Find the line below with "Click Show all (2) in the status bar" and the line with "This screenshot has width=868, height=418.". Output them and the lines between, exactly, but not the pictures.

### DATA SECTION
________________________________________
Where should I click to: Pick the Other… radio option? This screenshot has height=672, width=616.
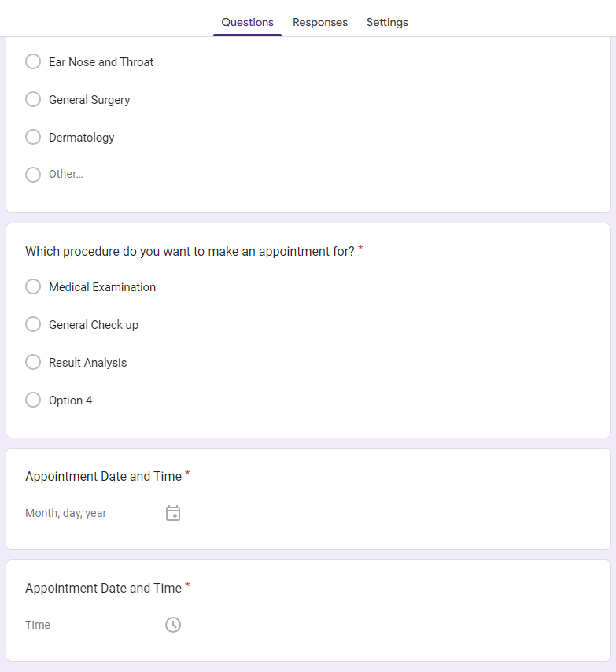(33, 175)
________________________________________
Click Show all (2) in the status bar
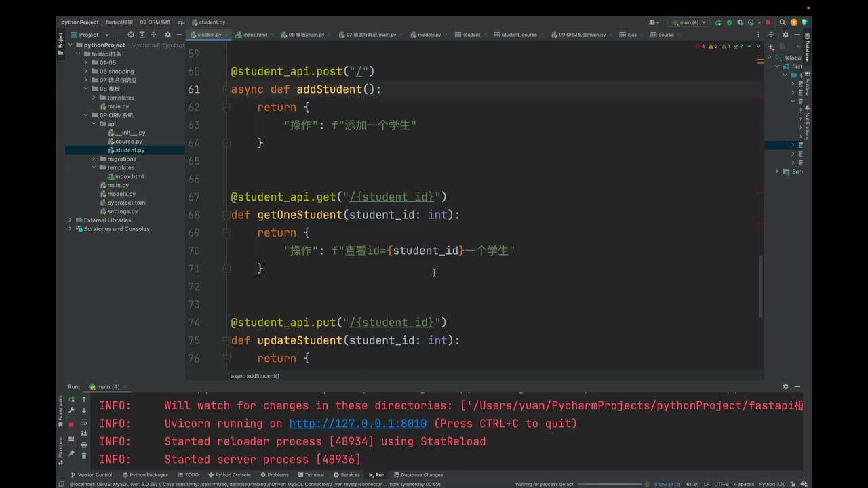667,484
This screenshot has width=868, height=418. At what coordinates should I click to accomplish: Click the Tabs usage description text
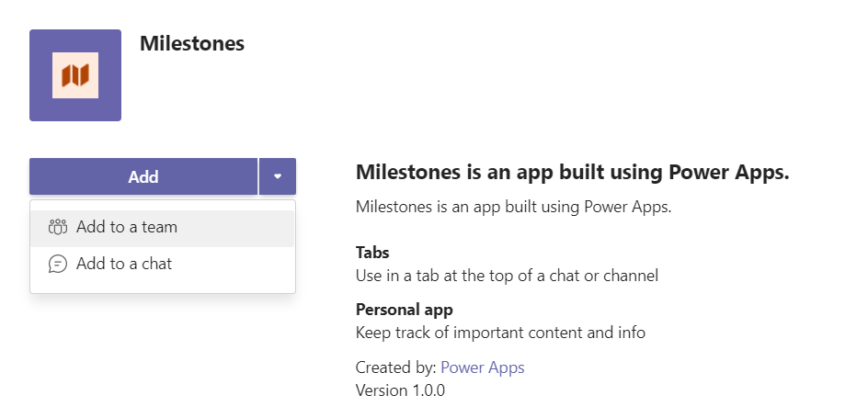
________________________________________
### RESPONSE TO THIS TASK
Click Show all (2) in the status bar
667,484
This screenshot has width=868, height=418. At what coordinates should I click to accomplish: Click the Tabs usage description text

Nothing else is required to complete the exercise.